The gut microbiome, resistome, and mycobiome in preterm newborn infants and mouse pups: lack of lasting effects by antimicrobial therapy or probiotic prophylaxis

Elizabeth Y Yuu  1 Christoph Bührer  2 Tim Eckmanns  3 Marcus Fulde  4 Michaela Herz  5 Oliver Kurzai  5   6 Christin Lindstedt  2 Gianni Panagiotou  6   7   8 Vitor C Piro  1   4 Aleksandar Radonic  3 Bernhard Y Renard  1 Annicka Reuss  3   9 Sara Leal Siliceo  6 Nadja Thielemann  5 Andrea Thürmer  3 Kira van Vorst  4 Lothar H Wieler  1   3 Sebastian Haller  10
Affiliations

The gut microbiome, resistome, and mycobiome in preterm newborn infants and mouse pups: lack of lasting effects by antimicrobial therapy or probiotic prophylaxis

Elizabeth Y Yuu et al. Gut Pathog. .

Abstract

Background: Enhancing our understanding of the underlying influences of medical interventions on the microbiome, resistome and mycobiome of preterm born infants holds significant potential for advancing infection prevention and treatment strategies.

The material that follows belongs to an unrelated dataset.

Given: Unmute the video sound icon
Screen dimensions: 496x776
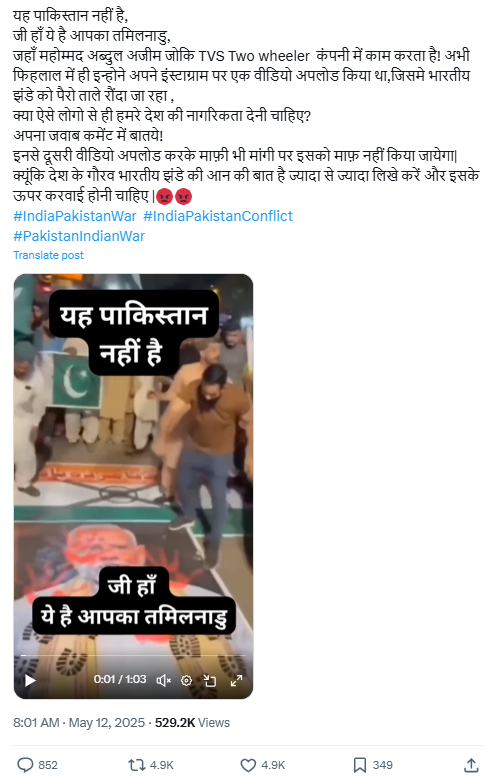Looking at the screenshot, I should click(163, 680).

We conducted a prospective quasi-intervention study to better understand how antibiotics, and probiotics, and other medical factors influence the gut development of preterm infants. A controlled neonatal mice model was conducted in parallel, designed to closely reflect and predict exposures. Preterm infants and neonatal mice were stratified into four groups: antibiotics only, probiotics only, antibiotics followed by probiotics, and none of these interventions. Stool samples from both preterm infants and neonatal mice were collected at varying time points and analyzed by 16 S rRNA amplicon sequencing, ITS amplicon sequencing and whole genome shotgun sequencing.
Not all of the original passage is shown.